"What He ordains for us each moment is what is most holy, best, and most divine for us." Jean-Pierre de Caussade

Friday, April 6, 2012

Friday's Volume: Jayber Crow

Every now and again I’ll get hold of a book that gets under my skin.  That becomes family.  That when I turn the last page, I raise it to my lips and kiss its cover and then press it for a period over my heart and mourn its end.  That’s what I did with today’s book. 

Jayber Crow: The Life Story of Jayber Crow, Barber, of the Port William Membership, as Written by Himself.  Quite the title given by its author Wendell Berry. 
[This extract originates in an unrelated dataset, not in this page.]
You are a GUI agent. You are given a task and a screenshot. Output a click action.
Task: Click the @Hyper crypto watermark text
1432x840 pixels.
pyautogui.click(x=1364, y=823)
In this rich, pastoral novel, Jaber Crow tells us his story beginning with his birth near Port William, Kentucky in the early 20th century.  But after the untimely death of both of his parents in the flu epidemic of 1918, and then his guardians when he was 10, he is sent to an out-of-town church orphanage where he grows up knowing of loneliness and want and soured to rules and institutions.  After a stint in pre-ministerial college, Jayber is drawn back to his childhood home where he lands the position of town barber.  A born observer, he hears much, watches carefully, and spends the next 50 years learning its citizens by heart.  This is the story of a man’s love for his community and his abiding and unrequited love for a woman who has made one bad mistake.  He tells their stories (and his) with great tenderness, and in doing so, we come to know these townspeople and care deeply for them.  And ever so slowly, we become participants. 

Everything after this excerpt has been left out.